Google has officially launched its Google Glass wearable computing system in the UK, and in doing so has doubled the memory to 2GB - but the version available now retains its eye-watering early-adopter price-tag.
Formally unveiled in 2013
following considerable teasing, Google Glass offers a fully-fledged Android microcomputer and camera system built into a glasses frame. Connected to a compatible Android handset, the system offers a head-up display above the eyeline of the right eye through which messages can be viewed while also running its own custom applications dubbed Glassware.
When Google first announced Project Glass, it did so with a promise: the retail version of the hardware would cost no more than a mid-range Android smartphone, at around £300 or less. Sadly, the company has yet to make good on its promise - and the UK launch is, make no mistake, not the retail model. Rather, it's an extension of the early adopter scheme, known as the Explorer Programme, first launched in the US and comes with a considerably higher price-tag than first promised: £1,000 with free shade lenses or frames from the Google Play store.
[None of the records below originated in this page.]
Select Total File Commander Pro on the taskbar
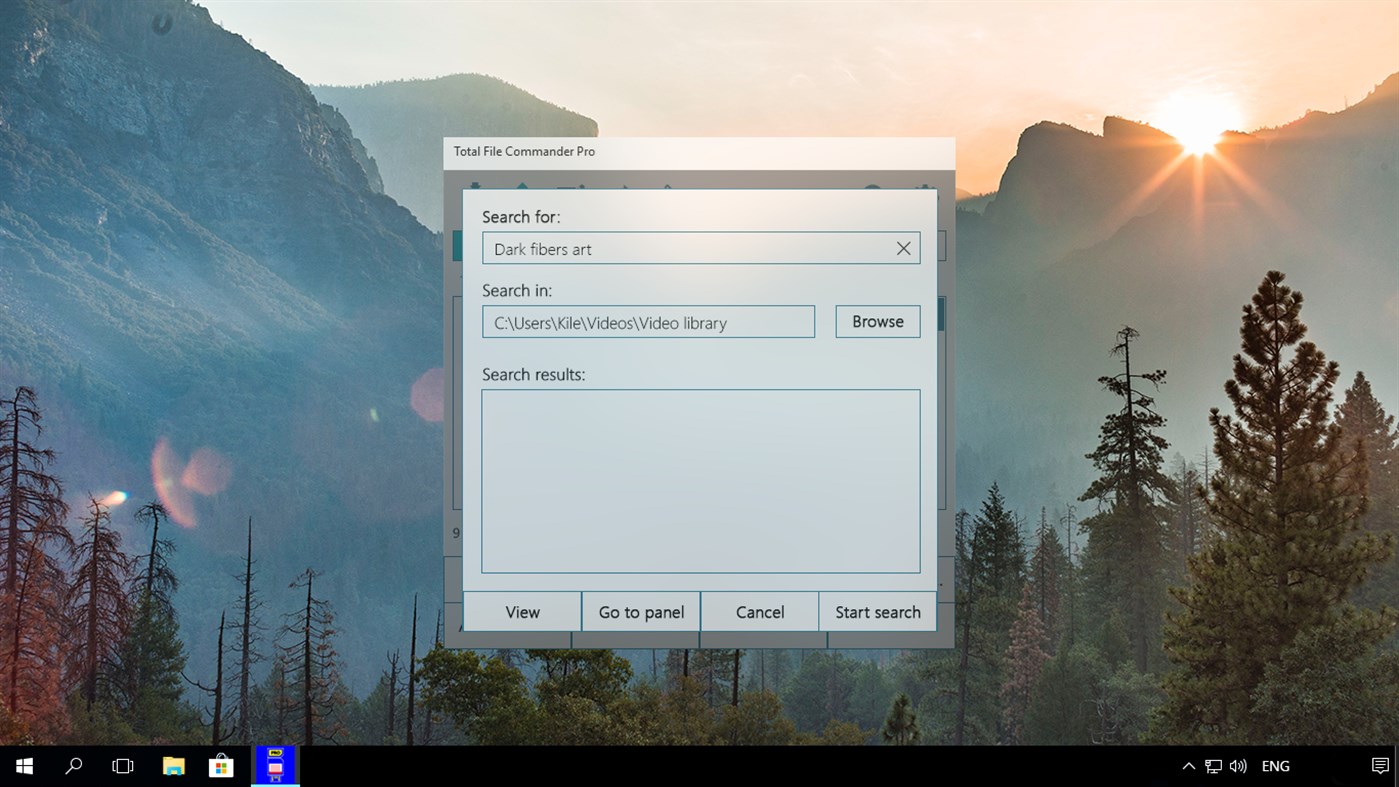The image size is (1399, 787). [275, 765]
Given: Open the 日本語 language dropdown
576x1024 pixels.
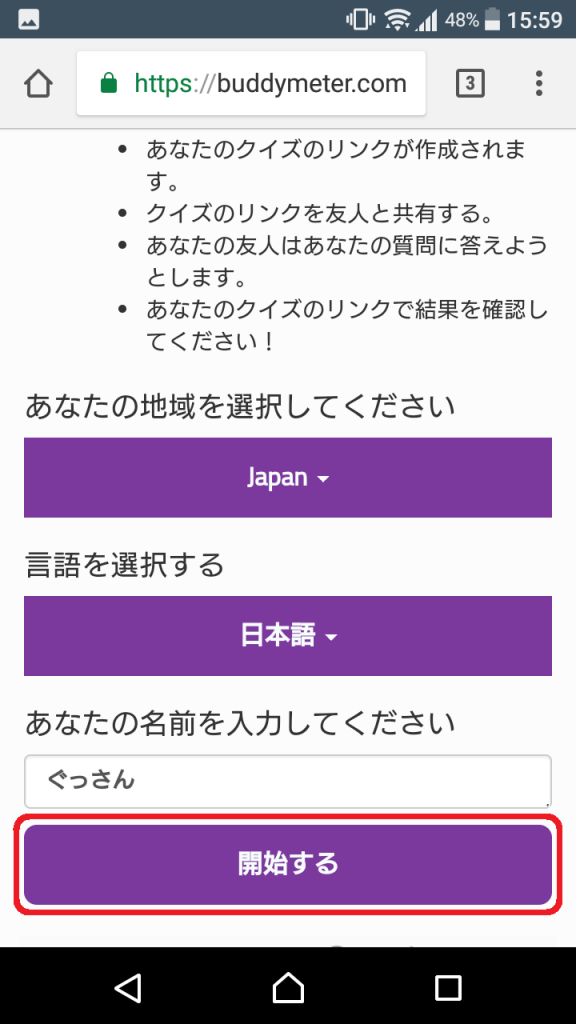Looking at the screenshot, I should [288, 636].
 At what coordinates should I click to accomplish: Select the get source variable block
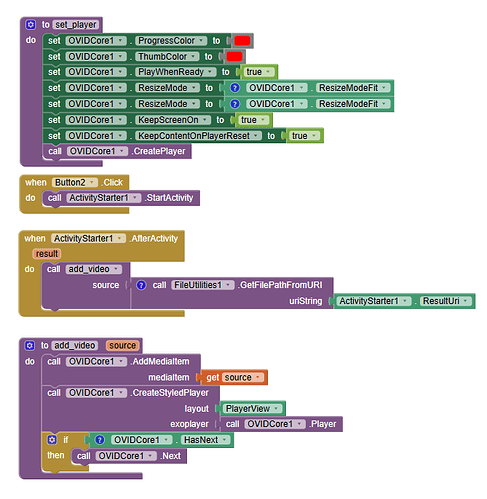pos(234,377)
For that, buyers get double the memory of the original US model at 2GB - and that's a move that has early adopters who have paid $1,500 for their 1GB edition upset. Many have responded to Google's announcement by demanding free upgrades to the 2GB model, while others claim the original device's low memory leads to unusable slowness when using the latest software with more than one Glassware app running. Others have taken offence at Google's claims that software improvements available to all have boosted the average battery life of the device - which needs recharging daily - by 20 per cent, claiming to have experienced an equal or greater decrease in runtime.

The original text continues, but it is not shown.